Fast forward more than 20 years, a Broadway hit and film adaptation (not to mention Ru Paul’s Drag Race,) West End and International productions later, and even Grand Rapids is ready to embrace this terrific show. What’s more, this essentially two-person show (with a kick-ass band on stage), in production at Actors’ Theatre, features two actors who identify as she/her, made explicit in the program.
This, thankfully, is the world in which we now live. The gender identity of the performers is neither here nor there, and remarkably — though “Hedwig” is perhaps not as shocking or thrilling or groundbreaking as it once was — has little impact on the overall effect of the show. It’s a funny, delightful, fascinating, poignant, tragic, inspiring story (written by John Cameron Mitchell, who originated the role and starred in the film, and built upon a killer glam rock and punk influenced score by Stephen Trask).
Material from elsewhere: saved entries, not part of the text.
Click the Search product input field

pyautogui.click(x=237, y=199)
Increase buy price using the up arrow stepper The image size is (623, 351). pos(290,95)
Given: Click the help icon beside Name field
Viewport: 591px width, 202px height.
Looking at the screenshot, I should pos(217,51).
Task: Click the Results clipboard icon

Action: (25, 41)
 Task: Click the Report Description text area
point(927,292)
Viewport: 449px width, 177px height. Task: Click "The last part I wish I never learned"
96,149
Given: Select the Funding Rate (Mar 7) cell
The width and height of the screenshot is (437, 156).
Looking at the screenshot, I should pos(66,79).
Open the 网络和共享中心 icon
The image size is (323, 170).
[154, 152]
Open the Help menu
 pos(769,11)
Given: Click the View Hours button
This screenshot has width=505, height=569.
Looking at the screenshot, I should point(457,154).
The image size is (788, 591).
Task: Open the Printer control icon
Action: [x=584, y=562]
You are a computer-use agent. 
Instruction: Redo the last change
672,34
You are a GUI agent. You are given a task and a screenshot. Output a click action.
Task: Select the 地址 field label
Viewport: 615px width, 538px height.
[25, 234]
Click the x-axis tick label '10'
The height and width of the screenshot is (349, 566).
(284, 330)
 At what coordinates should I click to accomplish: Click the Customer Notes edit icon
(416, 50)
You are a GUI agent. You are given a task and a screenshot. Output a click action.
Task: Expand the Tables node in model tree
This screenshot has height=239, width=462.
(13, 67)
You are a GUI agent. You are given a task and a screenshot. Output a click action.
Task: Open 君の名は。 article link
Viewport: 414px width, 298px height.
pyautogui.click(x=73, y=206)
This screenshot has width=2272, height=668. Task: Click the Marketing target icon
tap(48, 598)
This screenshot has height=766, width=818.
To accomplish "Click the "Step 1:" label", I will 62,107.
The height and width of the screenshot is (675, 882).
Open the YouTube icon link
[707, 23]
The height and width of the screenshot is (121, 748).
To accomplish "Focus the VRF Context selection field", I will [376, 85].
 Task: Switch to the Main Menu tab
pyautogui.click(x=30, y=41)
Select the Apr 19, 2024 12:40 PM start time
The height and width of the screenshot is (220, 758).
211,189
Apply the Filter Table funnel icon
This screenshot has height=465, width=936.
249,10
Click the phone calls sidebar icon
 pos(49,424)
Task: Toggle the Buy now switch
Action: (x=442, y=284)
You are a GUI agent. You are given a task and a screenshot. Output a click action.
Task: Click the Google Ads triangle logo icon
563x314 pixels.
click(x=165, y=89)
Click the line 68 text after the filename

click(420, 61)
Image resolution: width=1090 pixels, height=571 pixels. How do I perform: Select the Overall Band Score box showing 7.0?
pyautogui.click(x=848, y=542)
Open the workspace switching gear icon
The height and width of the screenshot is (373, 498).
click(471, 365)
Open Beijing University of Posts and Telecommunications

And under Jolene Frankey’s direction and Wright McCargar’s music direction, Matty Owen as Hedwig and Emily Diener as Yitzhak put on one hell of show — with fictional and real back-up band The Angry Inch (which also refers to what’s left between Hedwig’s legs post surgery), and vocally knock it out of the park. And the unfussy set by Claire Bouwkamp, lights by Catherine Marlett Dreher, and projections by Anthony Churchill heighten the overall atmospheric gritty effect.
Not even a power outage that canceled the show’s opening at Spectrum Theater could keep this show down. Though opening night was delayed, and Owen had to warm up to the audience a bit before fully owning the stage (and the aisles as she meandered through, seducing the crowd, nearly one by one), and her accent sounded more vaguely Balkan than German, by the end of the fast-paced, 90-minute one act, her performance was exhilarating.
In a brilliant winged blond wig and makeup by Scott McGuire and Jace Heidel and a sexy, revealing denim skirt and bustier by William Dunckel, Owen fully embodies Hedwig in all Hedwig’s beyond-gender glory.
Emily Diener is equally fabulous as Yitzhak, Hedwig’s codependent husband, assistant and back-up singer, whom Hedwig verbally abuses throughout the show as she tells her life story while intermittently peeking in on the performance of her former lover, the much more famous and successful Tommy Gnosis, who stole Hedwig’s songs, bringing him fame.
But when Diener and Owen sing together, it is electric. In fact, regardless of one’s interest in the subject matter or characters, this show is worth seeing for their phenomenal musical performance alone.
It is so stellar, little else matters.